(Material for the task begins)

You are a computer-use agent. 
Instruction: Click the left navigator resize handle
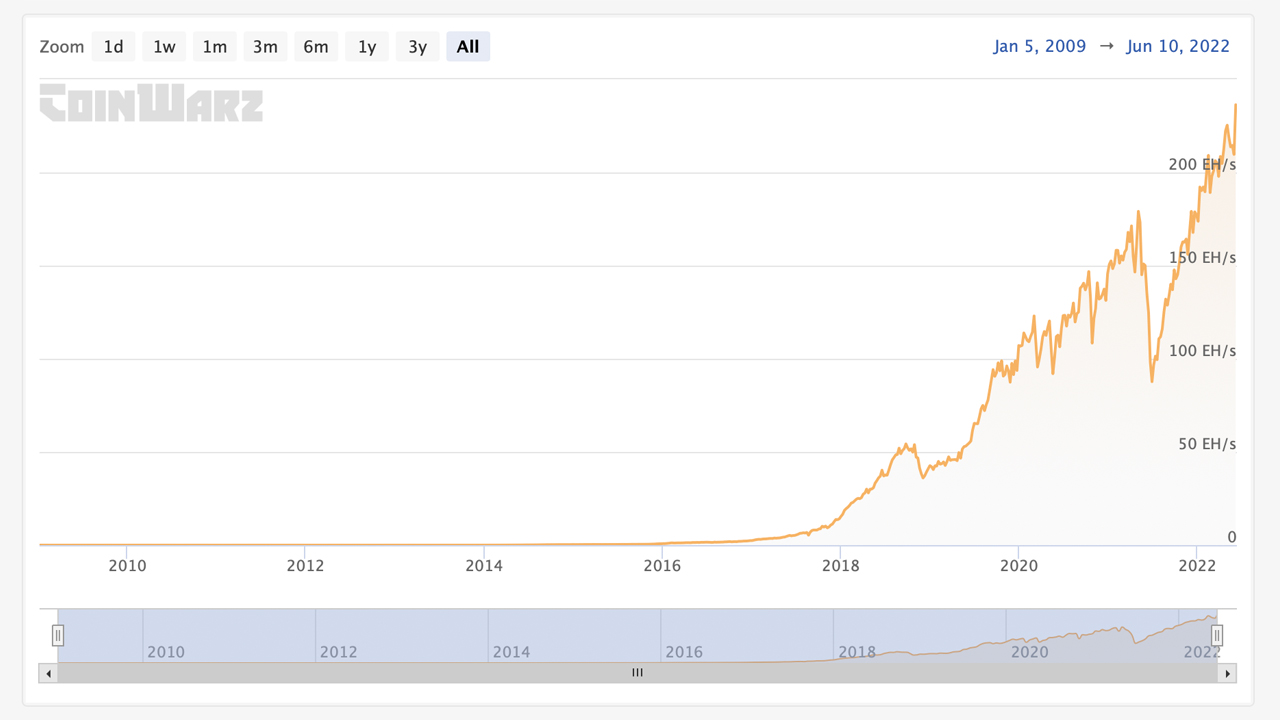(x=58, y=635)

(Material for the task ends)
(Material for the task begins)

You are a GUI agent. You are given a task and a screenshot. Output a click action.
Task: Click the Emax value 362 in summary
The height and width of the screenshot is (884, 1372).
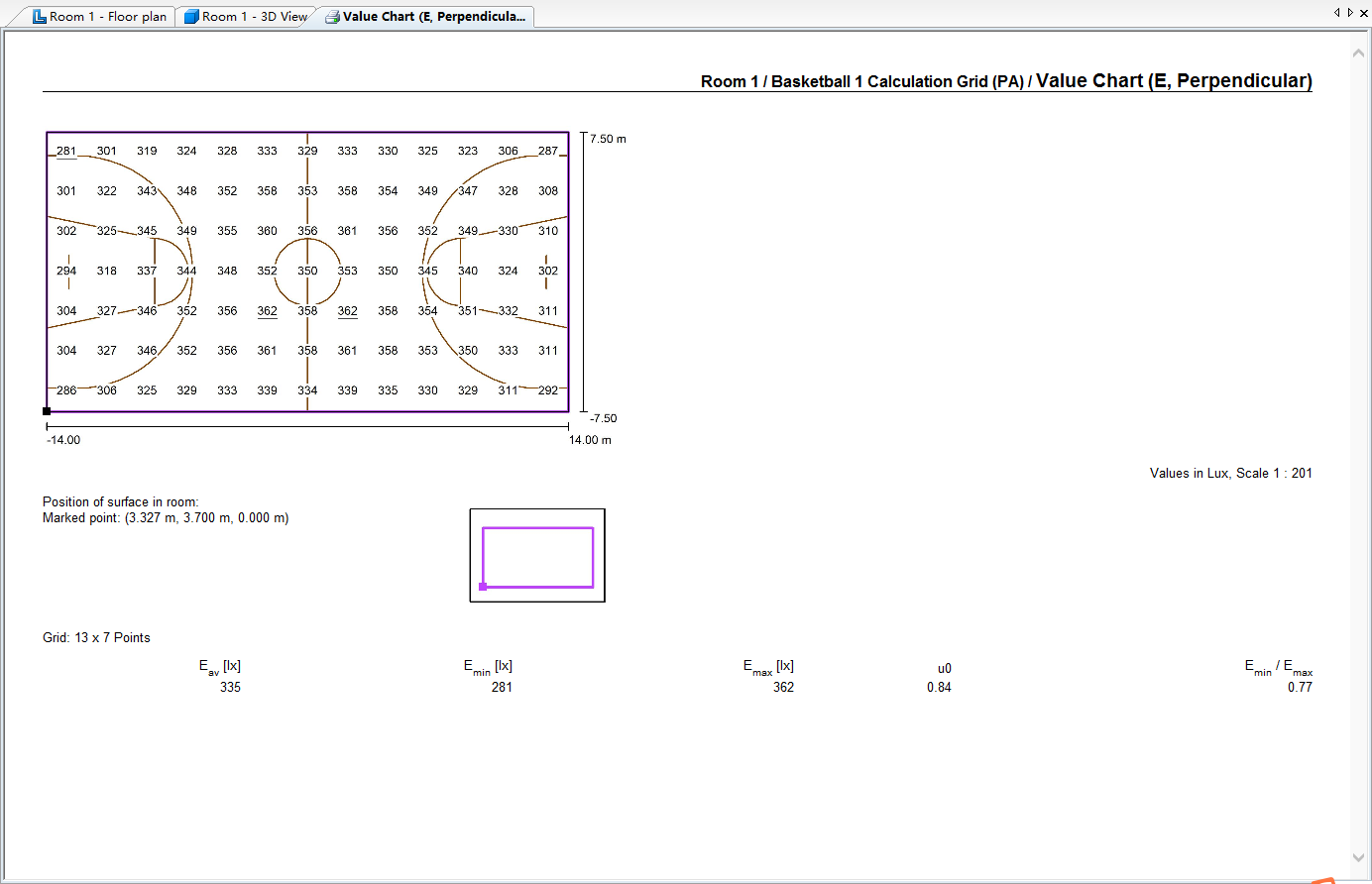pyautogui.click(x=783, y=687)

(Material for the task ends)
(Material for the task begins)

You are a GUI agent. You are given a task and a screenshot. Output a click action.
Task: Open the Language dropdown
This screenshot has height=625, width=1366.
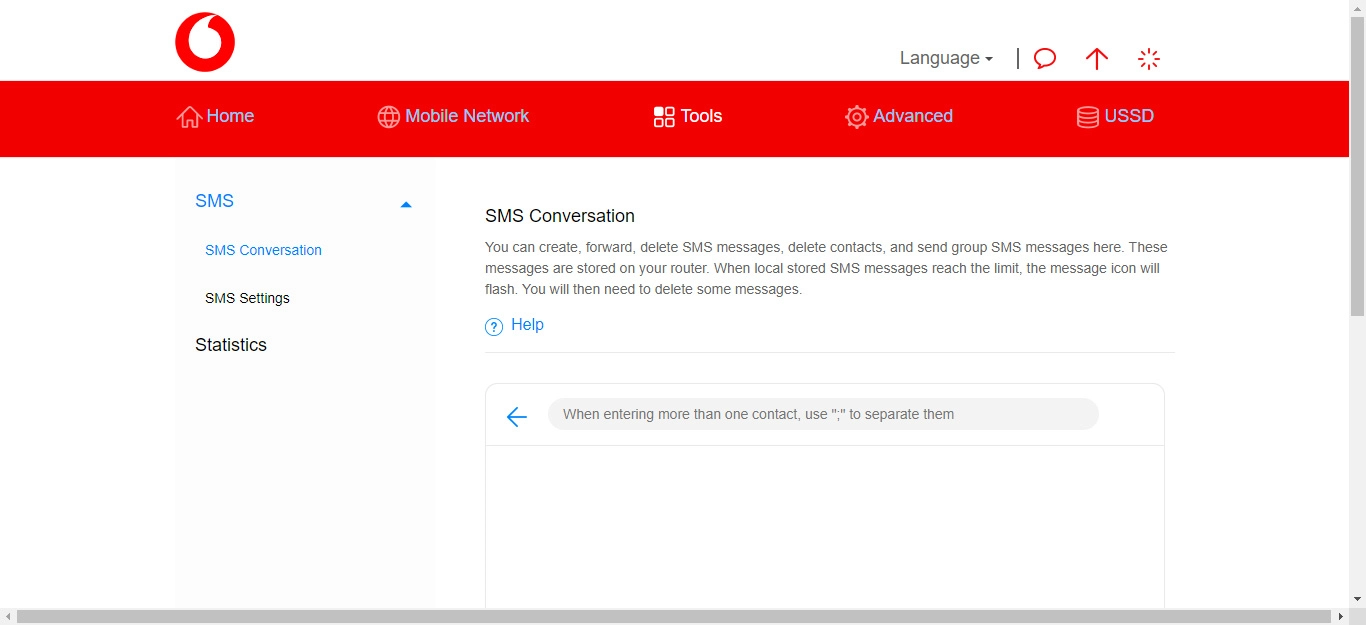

(Material for the task ends)

* [Problem description]: Take the line above containing "Task: Open the Language dropdown", the line containing "This screenshot has height=625, width=1366.", and all lines in between, and copy them exactly without anything else.

* [Finished task]:
Task: Open the Language dropdown
This screenshot has height=625, width=1366.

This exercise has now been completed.